The ability to identify stem cells and trace their descendants in vivo has yielded insights into how self-renewal, proliferation, and differentiation are regulated in adult stem cell lineages. Analysis of male germ-line stem cells in Drosophila has revealed the importance of local signals from the microenvironment, the stem cell niche, in controlling stem cell behavior. Germ-line stem cells physically attach to the niche via localized adherens junctions that provide a polarity cue for orientation of centrosomes in interphase and the spindle in mitosis. As a result, stem cells divide asymmetrically: One daughter inherits attachment to the niche and remains within its embrace, whereas the other is displaced away and initiates differentiation.
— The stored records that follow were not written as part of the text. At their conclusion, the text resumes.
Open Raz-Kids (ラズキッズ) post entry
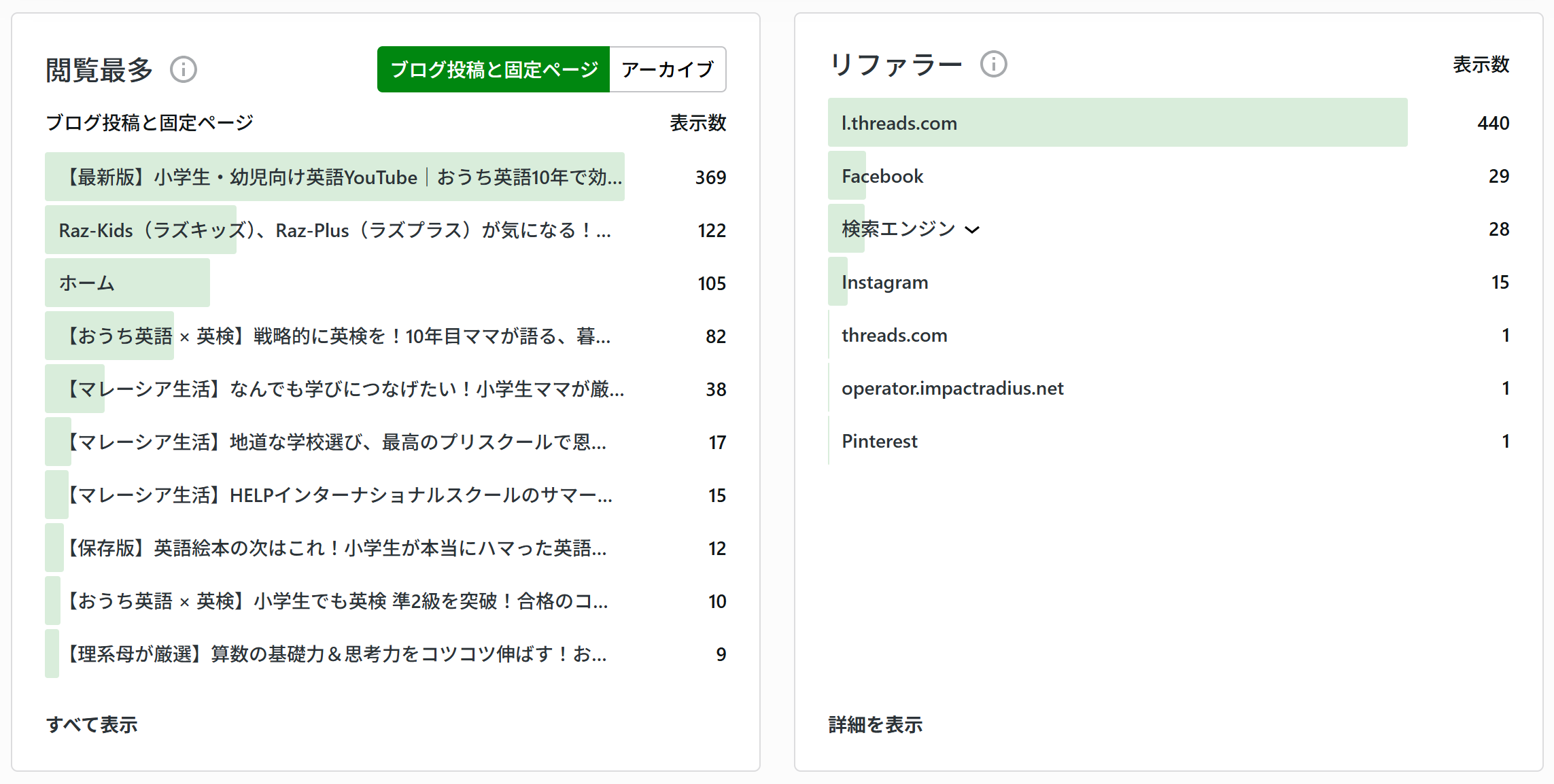 pyautogui.click(x=334, y=230)
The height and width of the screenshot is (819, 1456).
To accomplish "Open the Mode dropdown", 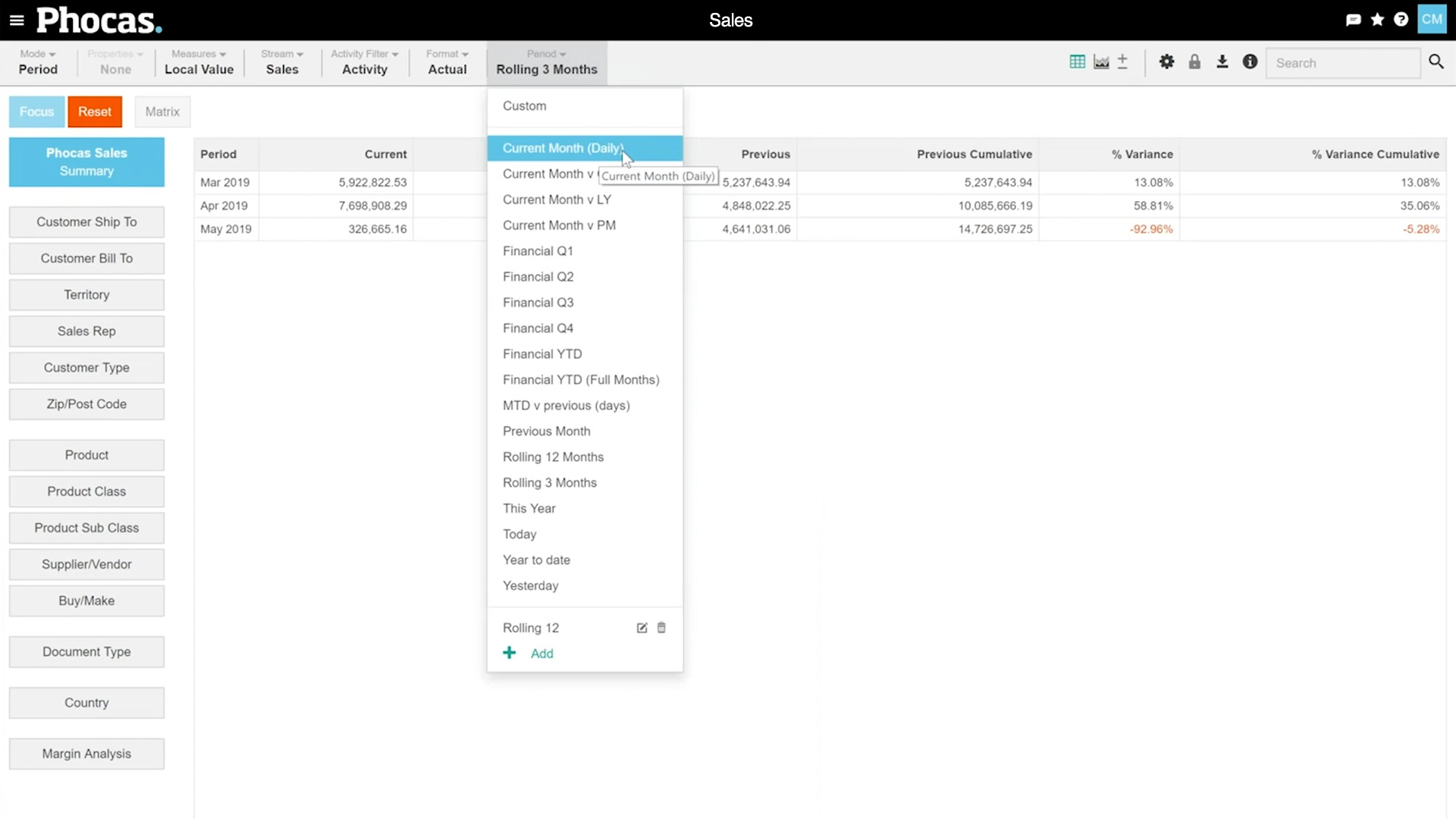I will (x=38, y=62).
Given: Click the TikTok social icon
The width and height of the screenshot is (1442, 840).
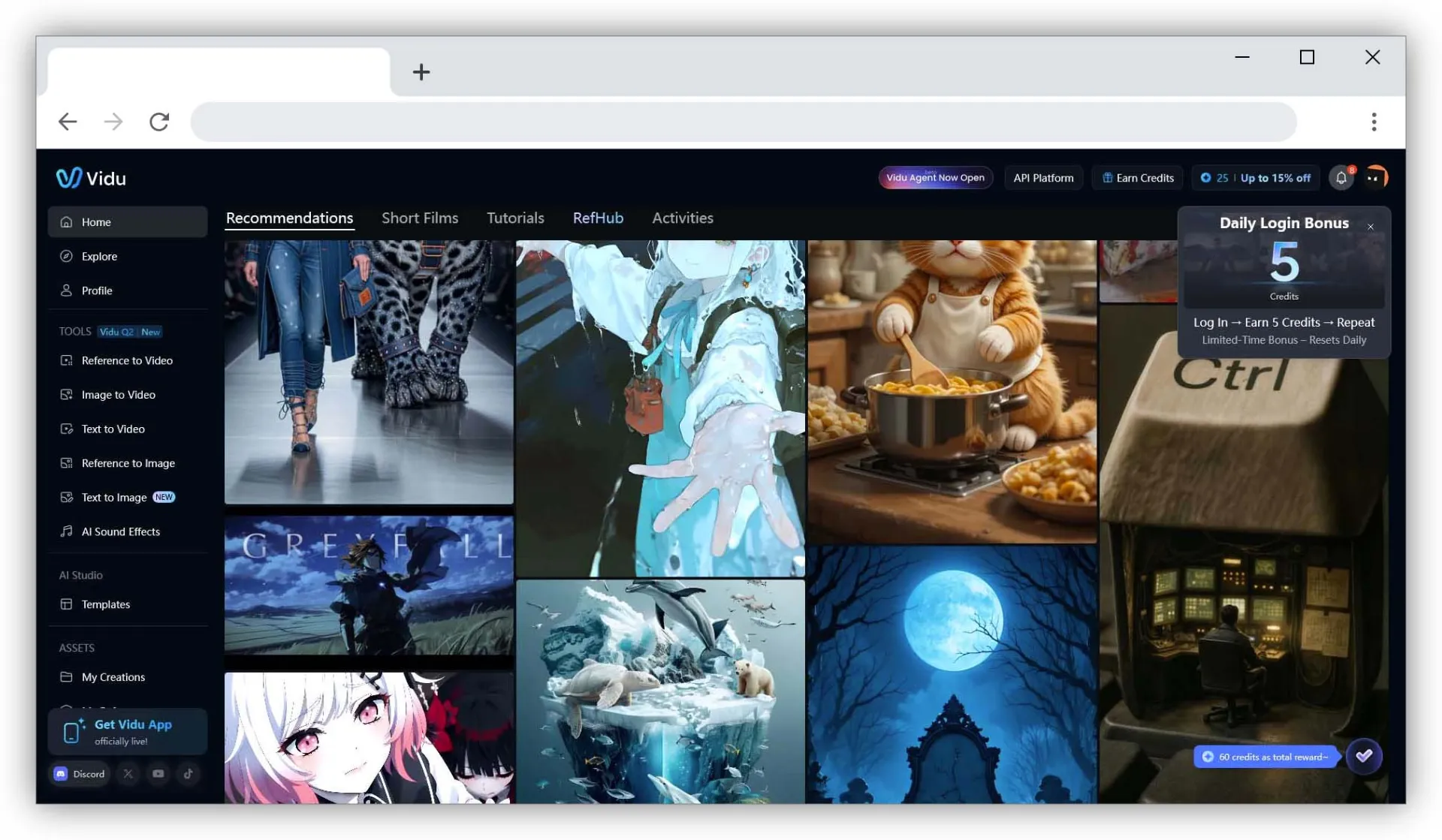Looking at the screenshot, I should tap(189, 774).
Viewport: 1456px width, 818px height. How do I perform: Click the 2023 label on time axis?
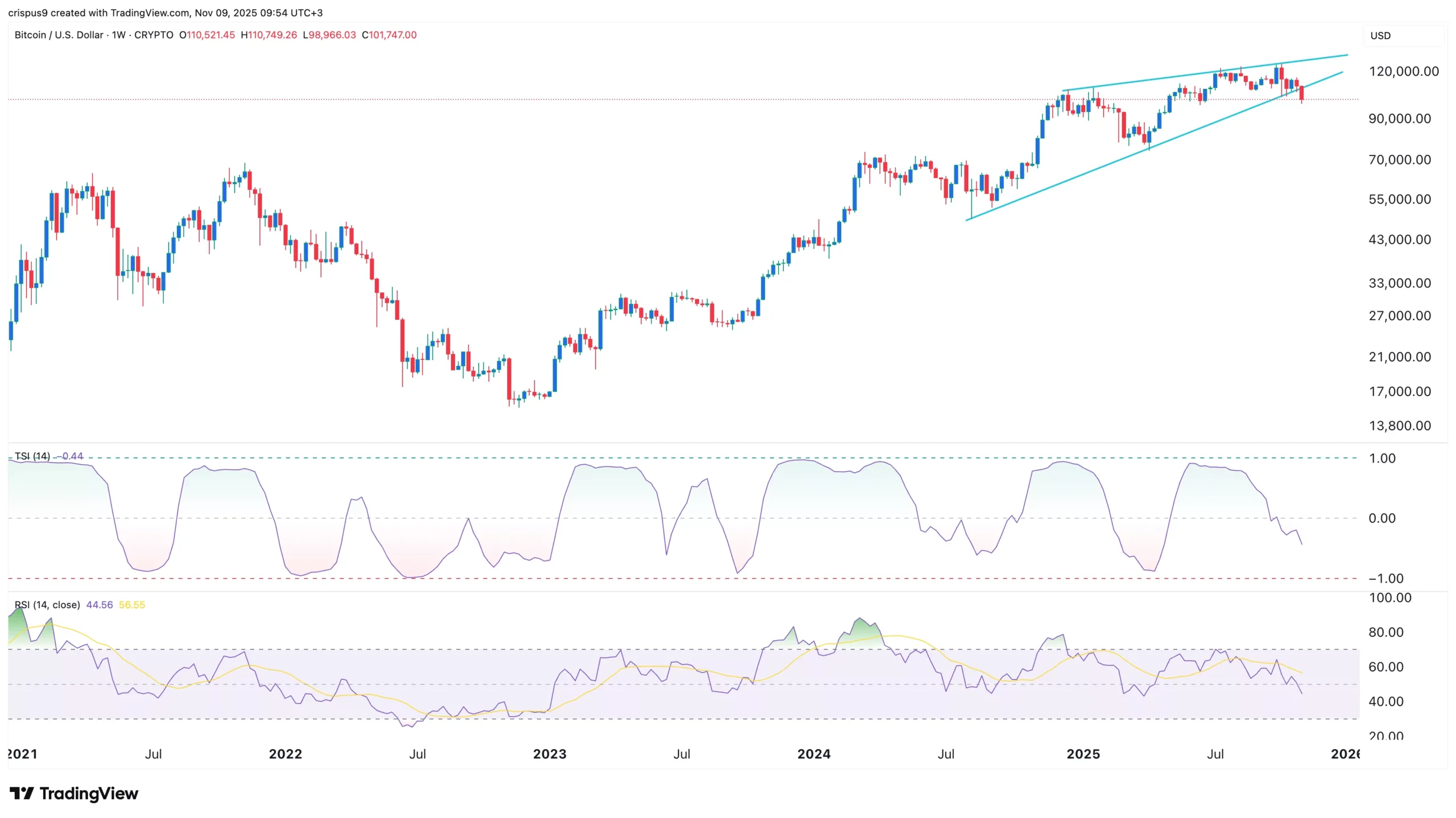[549, 754]
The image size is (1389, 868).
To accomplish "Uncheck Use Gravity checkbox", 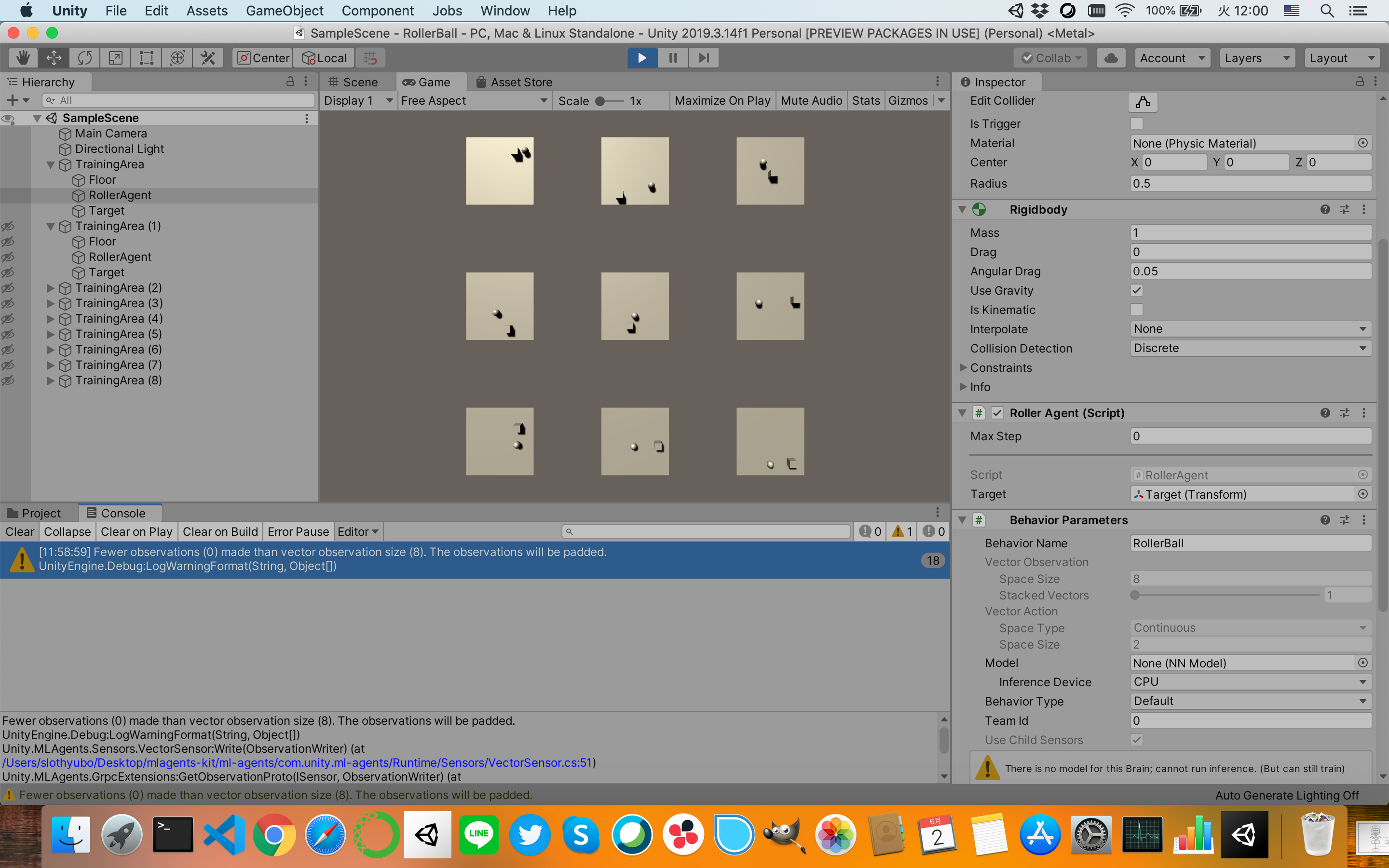I will (1136, 290).
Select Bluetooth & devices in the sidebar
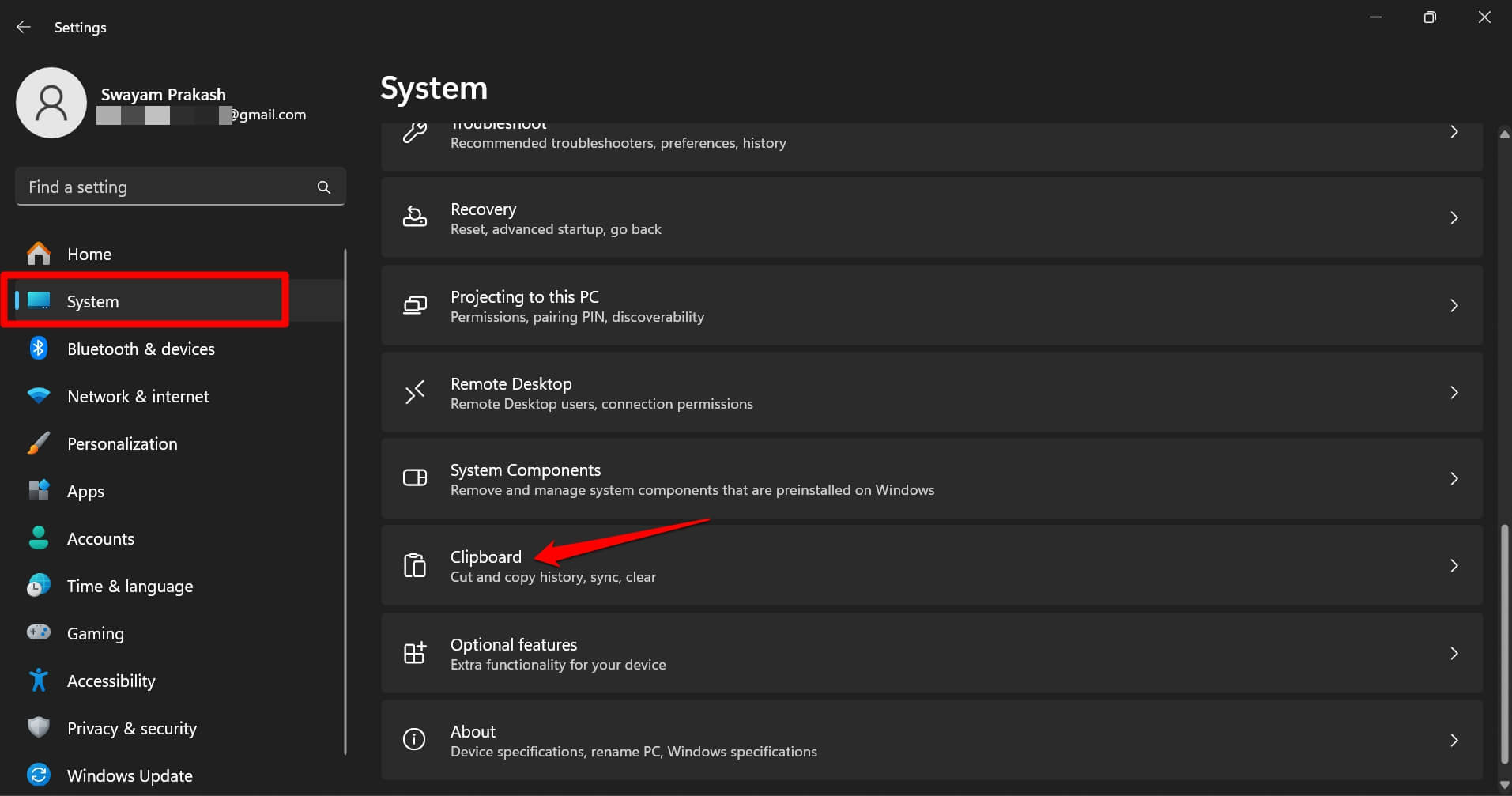Viewport: 1512px width, 796px height. pyautogui.click(x=141, y=349)
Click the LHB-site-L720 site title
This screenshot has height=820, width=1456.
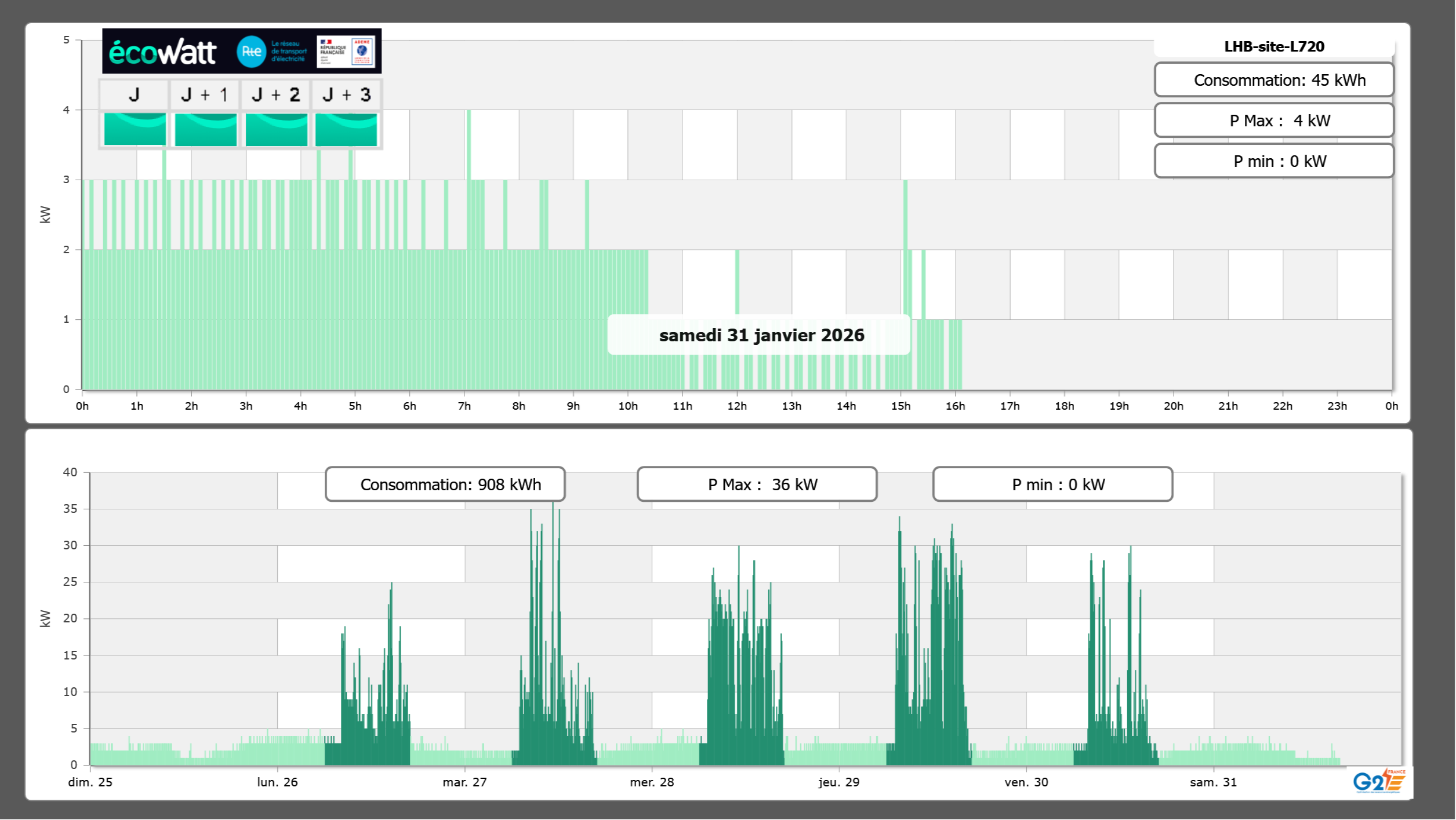point(1274,46)
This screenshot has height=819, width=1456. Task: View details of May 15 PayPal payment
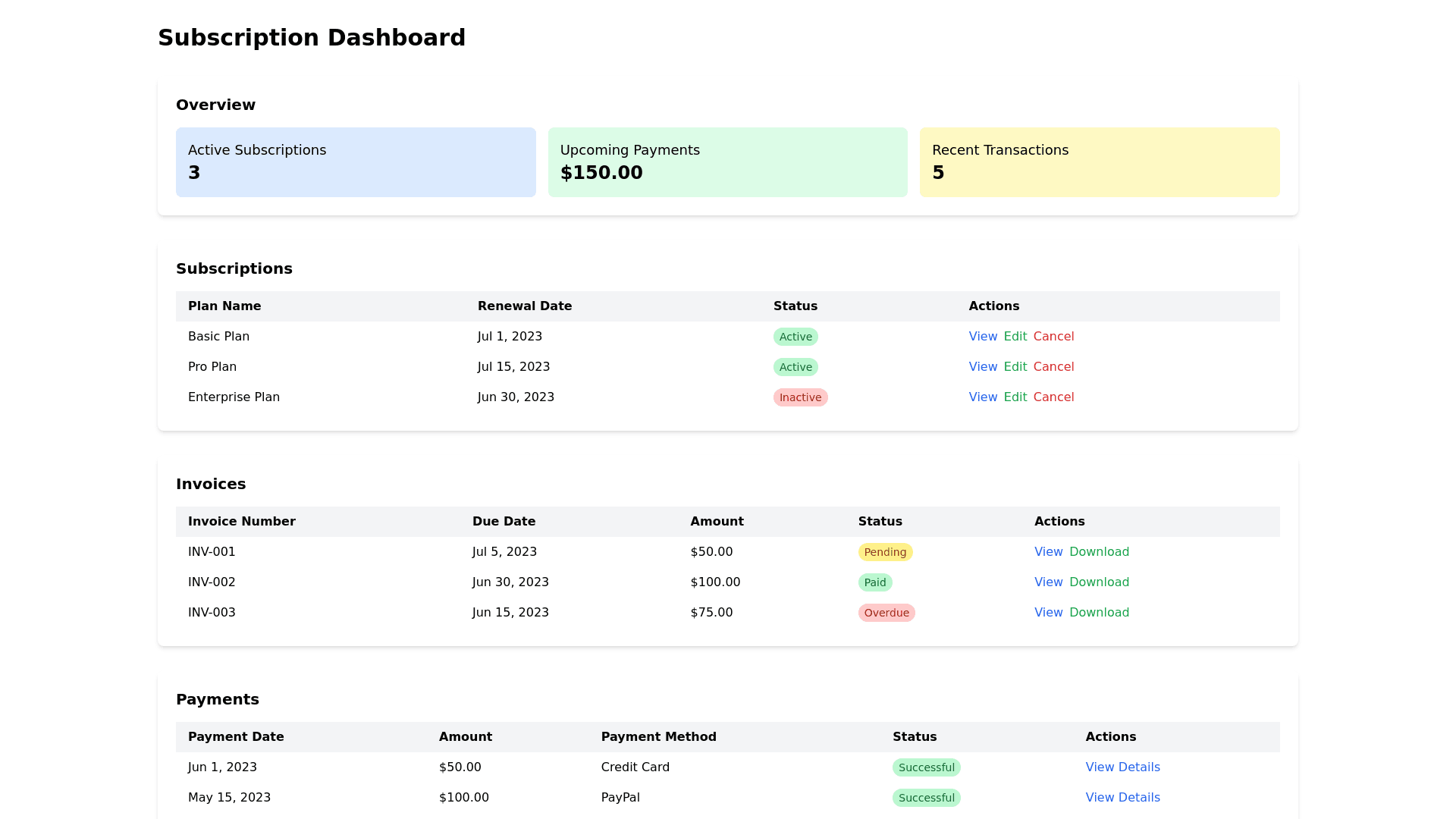tap(1122, 798)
Strikingly, much as leukemia inhibitory factor (LIF) and transforming growth factor-beta (TGF-beta) signaling maintain mouse embryonic stem (ES) cells, maintenance of stem cell state in the Drosophila male germ line is regulated by cytokine-like signals from hub cells that activate the transcription factor STAT (signal transducer and activator of transcription) and TGF-beta class signals from surrounding support cells that repress expression of a key differentiation factor. Surprisingly, transit-amplifying cells can revert to the stem cell state if they reoccupy the niche. Upon cessation of mitosis and the switch to terminal differentiation, germ cells express cell-type- and stage-specific transcription machinery components that drive expression of terminal differentiation genes, in part by removing Polycomb transcriptional silencing machinery.